> **RECORDS SHOWN**
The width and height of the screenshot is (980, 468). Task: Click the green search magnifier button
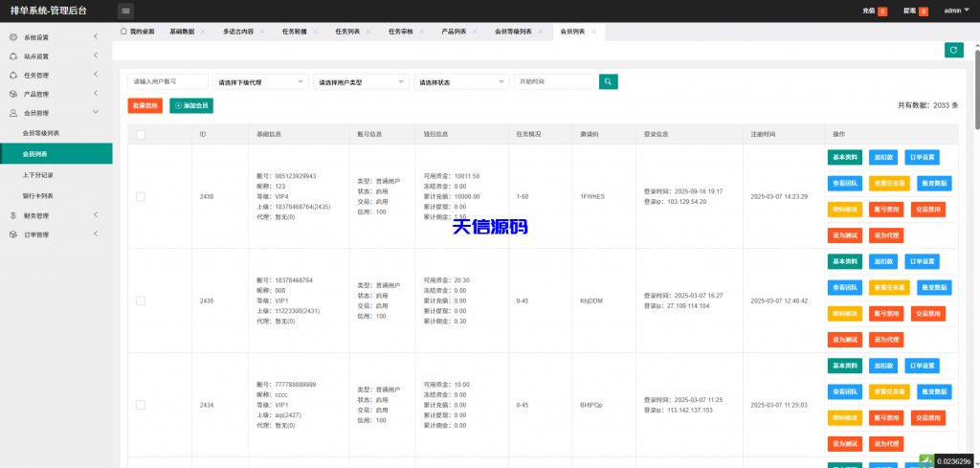click(608, 81)
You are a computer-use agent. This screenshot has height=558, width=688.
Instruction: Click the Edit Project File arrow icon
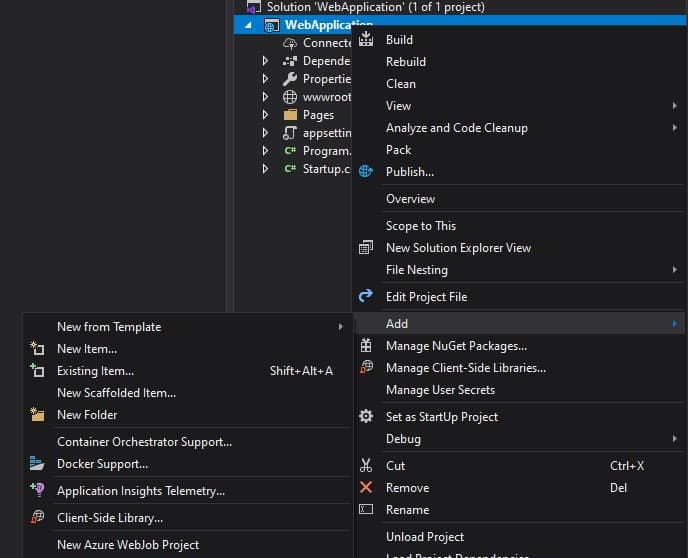(366, 297)
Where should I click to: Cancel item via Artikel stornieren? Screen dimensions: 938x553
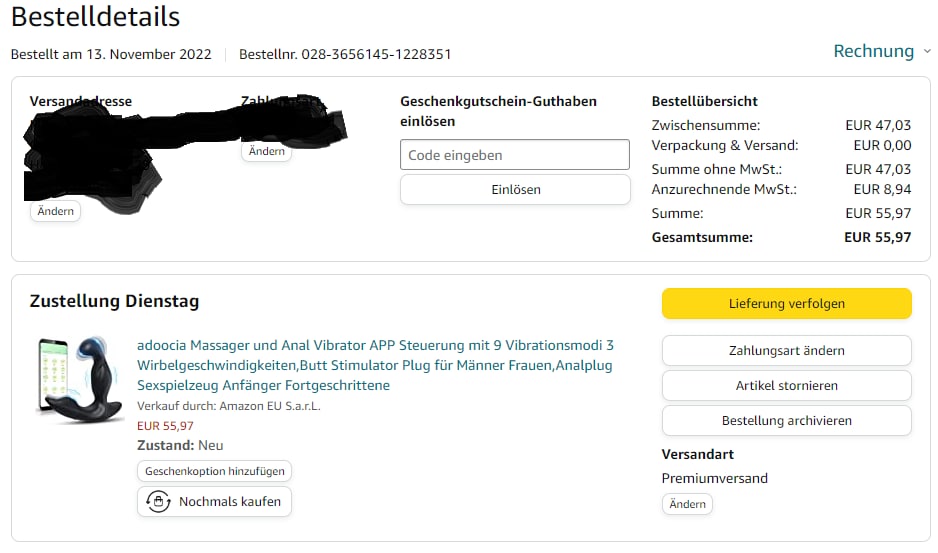[x=786, y=385]
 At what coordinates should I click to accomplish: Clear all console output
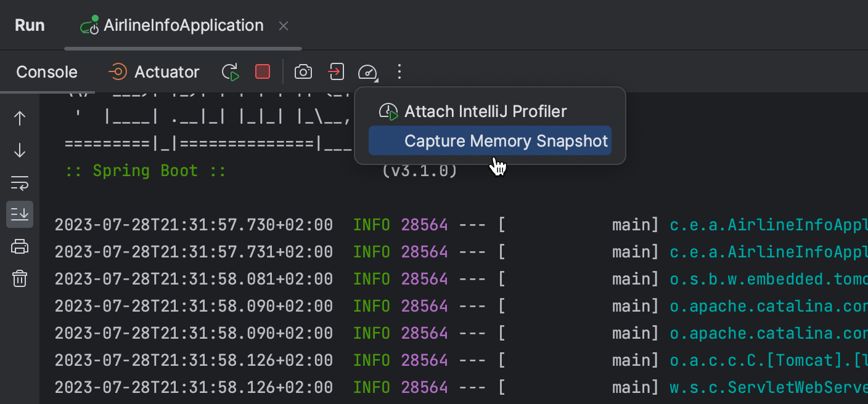click(20, 278)
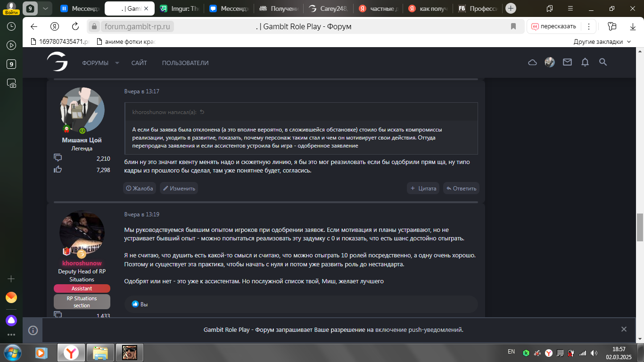Open the Другие закладки bookmarks dropdown
Viewport: 644px width, 362px height.
tap(602, 41)
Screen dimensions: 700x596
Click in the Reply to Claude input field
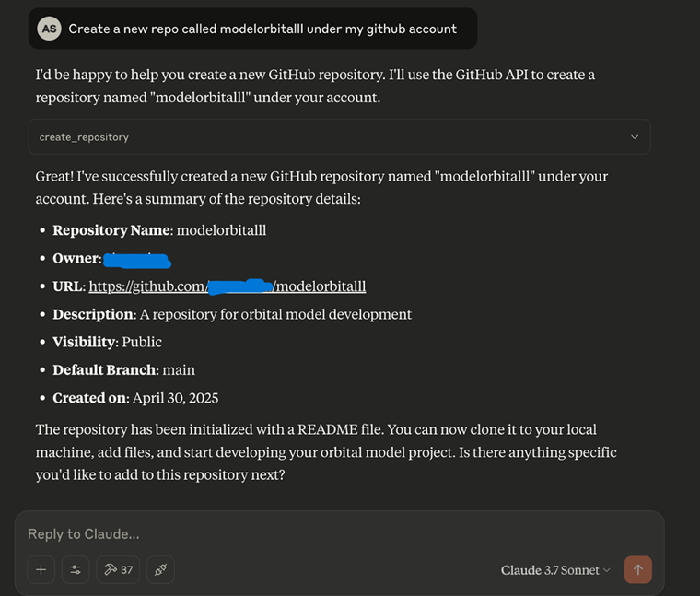276,534
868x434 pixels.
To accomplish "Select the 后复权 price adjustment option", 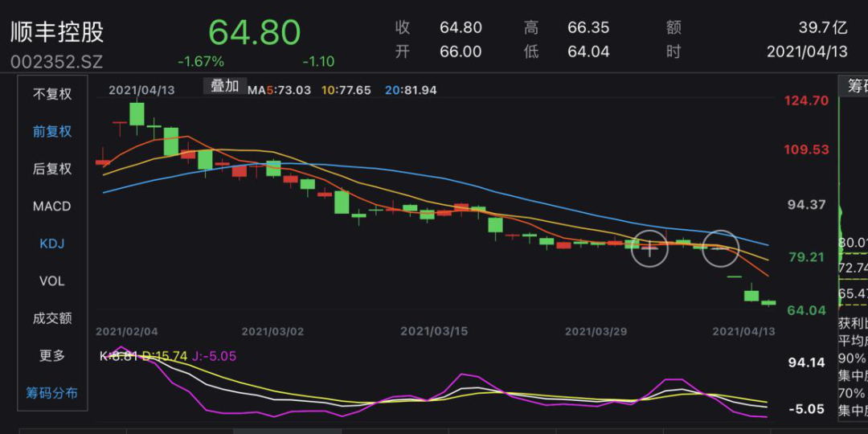I will coord(52,169).
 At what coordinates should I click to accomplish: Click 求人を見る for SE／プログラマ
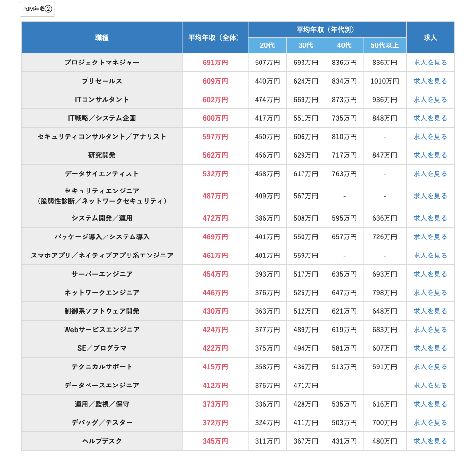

> **TASK INSTRUCTIONS**
All lines from the beginning of the material through the line that holds "Screen dimensions: 700x596", both included, should be returned exactly; please omit any pictures and add no other lines.

> **RESULT FOR THIS EXERCISE**
The width and height of the screenshot is (980, 468). Task: Click the green search magnifier button
click(608, 81)
You are a computer-use agent. This screenshot has height=558, width=688.
Instruction: Click the Edit Project File arrow icon
(366, 297)
Where should I click to: Cancel item via Artikel stornieren? Screen dimensions: 938x553
[x=786, y=385]
 At what coordinates should I click to accomplish: Clear all console output
click(20, 278)
Open the Другие закладки bookmarks dropdown
Viewport: 644px width, 362px height.
tap(602, 41)
Screen dimensions: 700x596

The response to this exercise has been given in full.